The country’s rulers are deciding whether they will dole out these punishments in public in the way they once did — sometimes at a Kabul sports stadium with crowds watching — he added.
“No one will tell us what our laws should be,” said the former justice minister, who is running the prisons.
Now in his 60s, Turabi ran the Taliban’s ministry of vice and virtue during its previous time in power, from 1996 until the United States launched its longest war in 2001.
At the time, that department’s morality police enforced its severe version of Islamic criminal law — banning cassette tapes and patrolling the streets to restrict women from going out.
When the Taliban marched back into power last month, just as U.S. forces left after 20 years of conflict, the Islamist movement formed an all-male cabinet and revived the ministry.
Its comeback only added to questions about the Taliban’s assurances that it has changed.
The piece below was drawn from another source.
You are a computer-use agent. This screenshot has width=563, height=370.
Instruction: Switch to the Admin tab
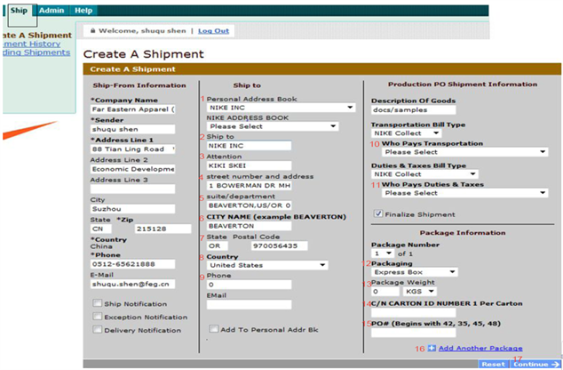coord(52,10)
Like world powers, many Afghans are watching and waiting warily as the militants promise more tolerance, all the while showing signs that intimidation will remain central to their control.
Human Rights Watch warned on Thursday that Taliban fighters had prevented some women — including teachers and students — from moving outside their homes in the western city of Herat and ordered others to cover their faces.
Deputy spokesman Bilal Karimi told The Washington Post that the Taliban had not verified comments attributed to one of its founders yet, but he did not respond to a question about whether it plans a return to sentences such as amputating the hands of thieves.
In his last tenure, Turabi had a reputation for policing decrees strictly, beating those with beards that were too short, or wearing insufficiently modest clothing. A deputy to the Taliban’s founding supreme leader, he lost an eye and a leg in past fighting with Soviet forces. He is under U.N. sanctions, as are some ministers from the interim government.
Even as he spoke of the benefits of public amputations to ward off crime, the official said this was not the same Taliban the world knew before. This time, he said, judges who arbitrate cases may include women.
The new administration will allow TVs, cellphones and media, according to Turabi — who spoke to a female journalist in Kabul in Thursday’s interview.
This is the necessity of the people, and we are serious about it,” he told the AP. “Now we know instead of reaching just hundreds, we can reach millions.”
Haq Nawaz Khan contributed to this report.